We’ve mentioned braais several times already, as barbecuing is one of the most beloved types of cooking in South Africa. When you think of a barbecue, your mind probably turns immediately to crackling, sizzling meats. There’s plenty of that at typical South African braais, but there’s one iconic braai dish that contains no meat at all: braaibroodjie (via Braai.com).
Braaibroodjie is a sandwich made with buttered white bread, cheddar cheese, sliced tomatoes, onions, and a schmear of chutney. It one-ups American grilled cheese by actually being cooked on a grill rather than in a pan or on a griddle. The sandwich needs to be cooked over relatively cool coals as the bread burns easily.
In a simple dish like this, the small details make all the difference. It’s important to season the tomatoes with salt and pepper to get the best flavor. Per Saveur, the sweet-and-sour chutney is the component that makes this sandwich sing. In South Africa, a brand called Mrs. Ball’s is the standard.

In South Africa, it’s typical to pack food to eat along the way when you go on a road trip. These provisions are known as padkos (via Focused Travels). Per FinGlobal, you typically stop somewhere in the middle of your trip to eat your padkos at a picnic table. One of the most popular padkos dishes is frikkadels, a type of meatball. Frikkadels are great road snacks because they can be eaten hot or cold.
Frikkadels are usually made with beef, but other than that, there’s not much in common between the different recipes we found. FinGlobal’s take on the dish, which is seasoned with sweet spices and served with gravy, looks similar to Swedish meatballs. A Cape Malay-style recipe infuses the meatballs with cilantro, coriander, garlic, and peppers. The frikkadels from WhatsForDinner are more like Italian-American meatballs. They’re seasoned with herbs and served with tomato sauce. However they’re made, it’s hard to argue with a good meatball, and we can see why frikkadels are such a popular snack/meal.
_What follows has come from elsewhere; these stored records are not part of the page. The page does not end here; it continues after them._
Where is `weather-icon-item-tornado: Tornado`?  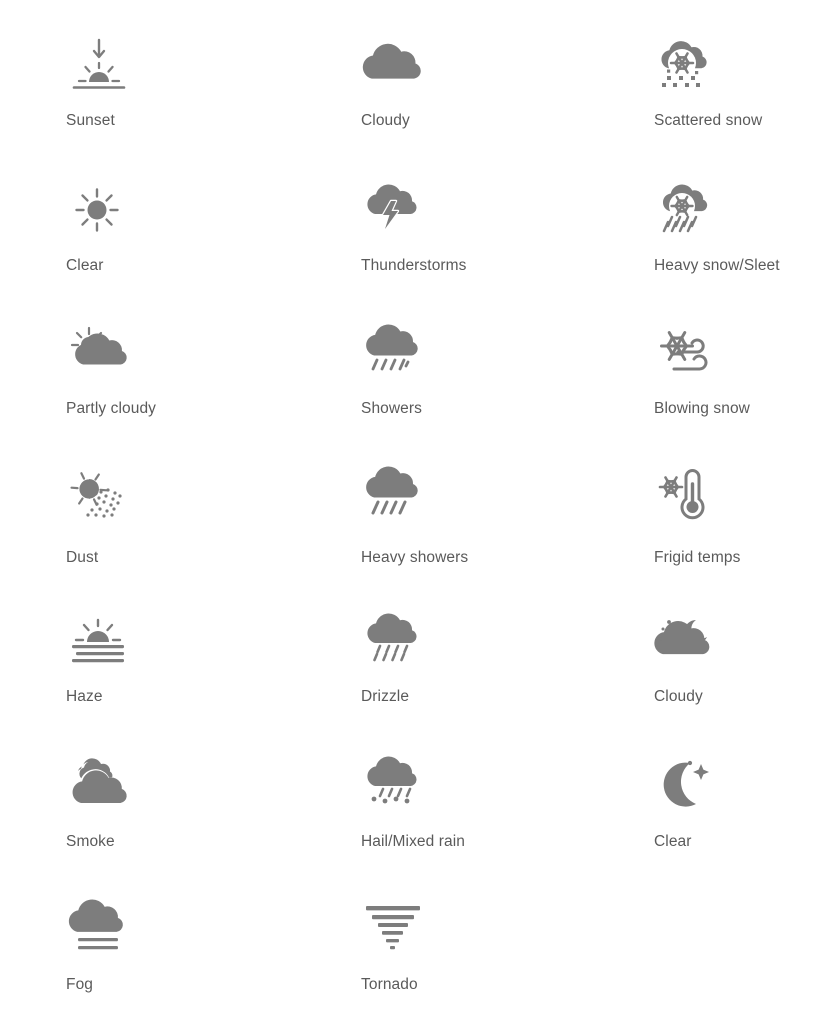
weather-icon-item-tornado: Tornado is located at coordinates (508, 952). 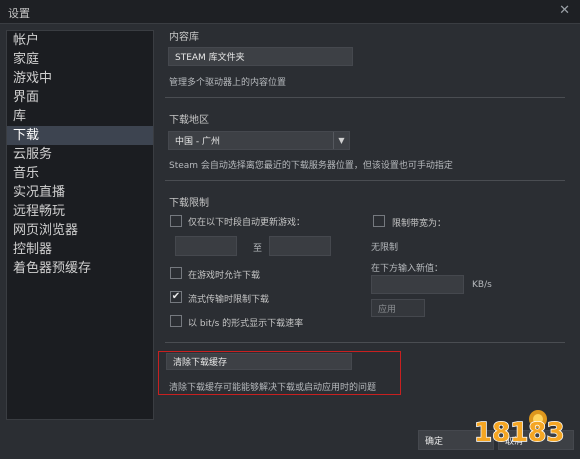 I want to click on sidebar-item-music: 音乐, so click(x=80, y=174).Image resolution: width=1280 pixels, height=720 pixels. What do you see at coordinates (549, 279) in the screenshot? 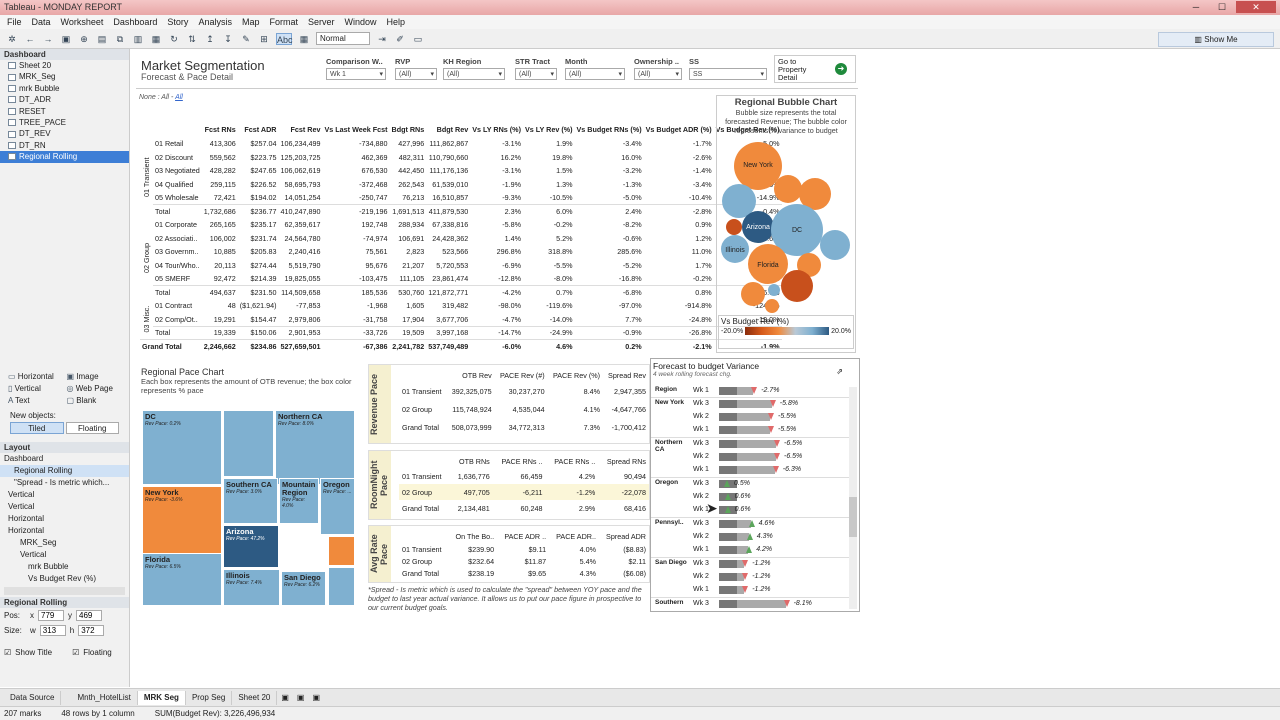
I see `cell: -8.0%` at bounding box center [549, 279].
Koeksisters are basically the South African version of donuts. According to African Bites, the Afrikaner version of this treat is made using a baking powder-leavened wheat dough that’s enriched with butter, eggs, and milk. The dough is rolled out, cut into strips, and then the strips are braided to create koeksisters’ traditional shape. Then the dough is deep-fried and soaked in a lemony sugar syrup to give the koeksisters sweetness and a glossy appearance. Per SA Promo, the syrup needs to stay cold in order to keep the deep-fried treats crispy.
This fried treat is a classic street food snack in South Africa. While the Afrikaner version is very popular, there’s also a Cape Malay version. Cape Malay koeksisters are also made with deep-fried dough, but other than that they’re very different from their Afrikaner cousins. The dough is yeast-risen and flavored with cinnamon and anise. The syrup is brown sugar-based, and the donuts get tossed in dried coconut after their syrup bath (via The South African).

Melktert, or milk tart, is an Afrikaner dish from the Cape of Good Hope region. As its name suggests, melktert is a milk-based custard pie, usually flavored with cinnamon (via Gastro Obscura).
According to IOL, the traditional crust for melktert is short-crust pie dough, but these days crustless versions and tarts made with frozen puff pastry are also popular. The filling is generally made with milk, eggs, sugar, and some kind of starch to thicken it up.
Dairy farming was a popular profession among early Dutch settlers on the Cape, so it makes sense that they would come up with a dessert that used a lot of milk. Melktert’s history stretches back even before the Dutch arrived in South Africa, however. Per the Weekend Argus, medieval Dutch cooks made similar pastries, and a Dutch cookbook from 1510 has a recipe that many see as the predecessor to modern milk tarts. The dish is so popular in South Africa that you can buy milk tart-flavored products like milkshakes, alcohol, and croissants.